Argentina confirmed Saturday its current policy of supporting a strong US dollar to ensure competitiveness to local manufacturers and for the export industry.
"The main pillar of this government's economic policy is for the Central Bank to buy US dollars to increase international reserves and ensure a high exchange rate", said Finance Minister Felisa Miceli addressing a manufacturers association celebrating Industry Day.
The current value of the greenback in Argentina's money markets is 3.11 pesos, "but without the intervention of the Central Bank purchasing dollars, the US currency would be costing 2.30 pesos", added Ms Miceli.
"Some economists and special interest groups argue that the Central Bank should not buy dollars and let it drop to 2.30 pesos, but if this was to happen, provincial economies could not maintain stability and growth", underlined the minister who was present at the celebration with all her cabinet top aides.
However the other side of a strong US dollar is inflation and rising costs in pesos, but Ms Miceli told her audience that "industrialization is the official policy of President Nestor Kirchner's administration; with prices compatible with international markets and it is essential manufacturers increase the supply of goods".
The exchange rate policy is an ongoing debate not only in Argentina but in the region. Mercosur country members Brazil, Chile and Uruguay have a different focus by letting the market find its own equilibrium which is reflected in an appreciation of the local currencies vis-à-vis the US dollar.
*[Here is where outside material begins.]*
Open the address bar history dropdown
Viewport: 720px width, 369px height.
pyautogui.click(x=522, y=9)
In Argentina heterodox economists who support the Kirchner administration argue that a high valued US dollar promotes exports and import-substituting industries; it lowers costs in US dollars and strengthens the fiscal surplus by taxing mainly farm exports.
Orthodox economists on the other hand would like to see the Argentine peso appreciate thus improving the purchasing power of local salaries in US dollars plus avoiding the risk of inflation speared by an overflow of pesos from the Central Bank buying the US currency.
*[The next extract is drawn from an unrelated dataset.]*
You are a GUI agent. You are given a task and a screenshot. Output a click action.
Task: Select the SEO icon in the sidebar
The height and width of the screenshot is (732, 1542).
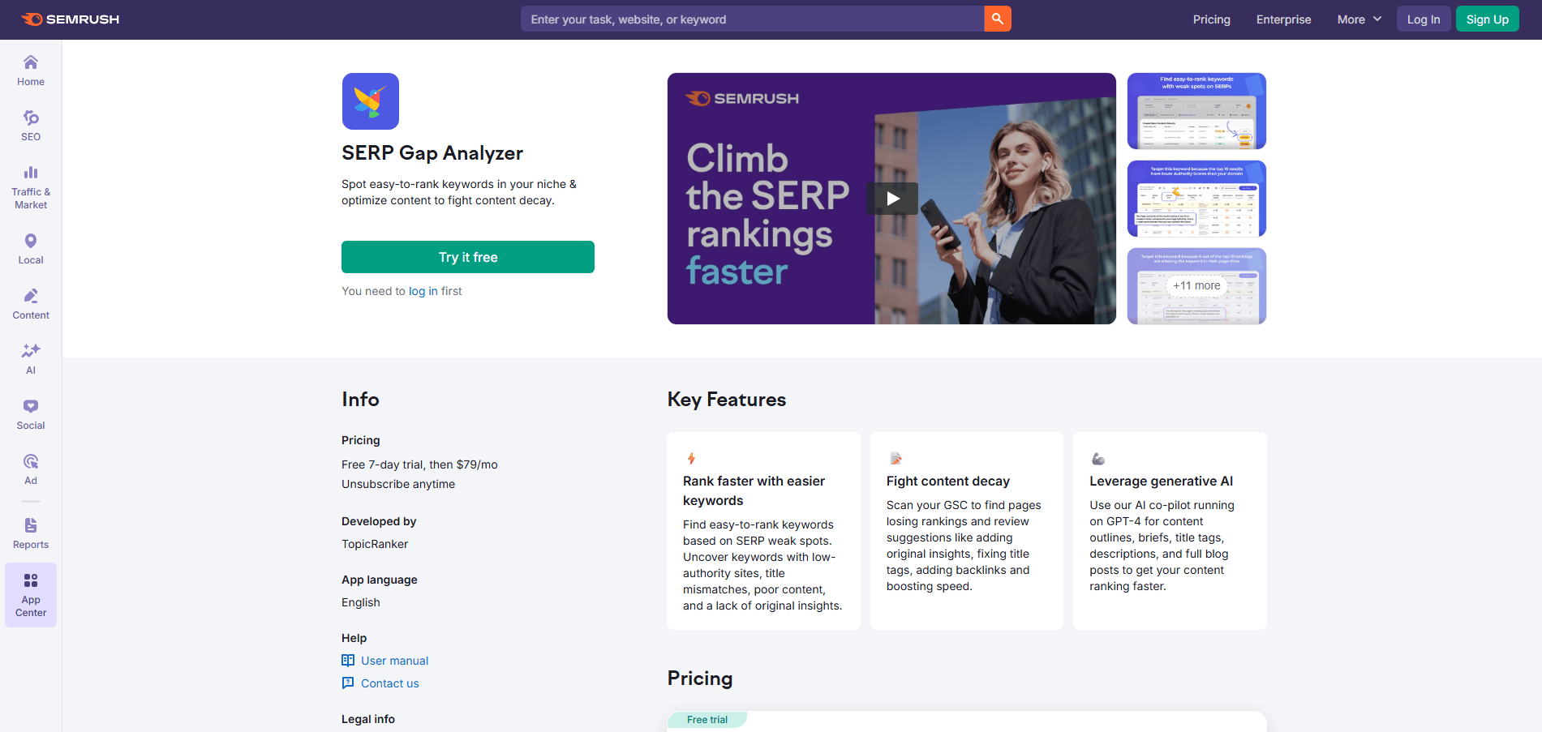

But since the system has been working for several years most economists now agree that it's very difficult to undo the current situation.
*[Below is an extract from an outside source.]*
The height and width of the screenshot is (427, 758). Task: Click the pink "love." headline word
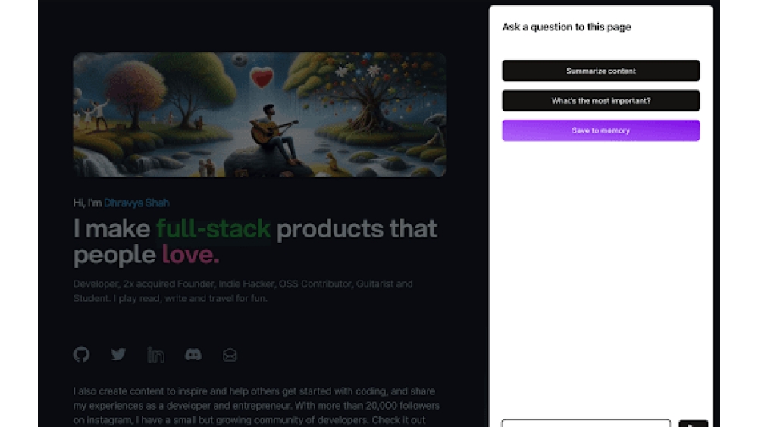[190, 255]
With a lower (cheaper) US dollar it would be very difficult to retain the current level of taxes on exports and thus fiscal revenue, which would then have a negative impact on the budget surplus and expectations, warn several orthodox economists.
"The peso is undervalued by 15 to 20% and should be revalued gradually", said economist Javier Arvaredo who points out that since August 2005 the "three pesos to one US dollar has been moving at the same rate as inflation which is a warning light".
Daniel Artana from analysts FIEL admits that the Central Bank still has resources and instruments to keep inflationary pressures under control, "but it would be most imprudent if the peso depreciates further to the range of 3.30 to 3.40 to the US dollar".
Another backlash is that the higher the US dollar, the lower salaries' purchasing power plus making capital goods imports to supply local industry and improve production capacity, dearer.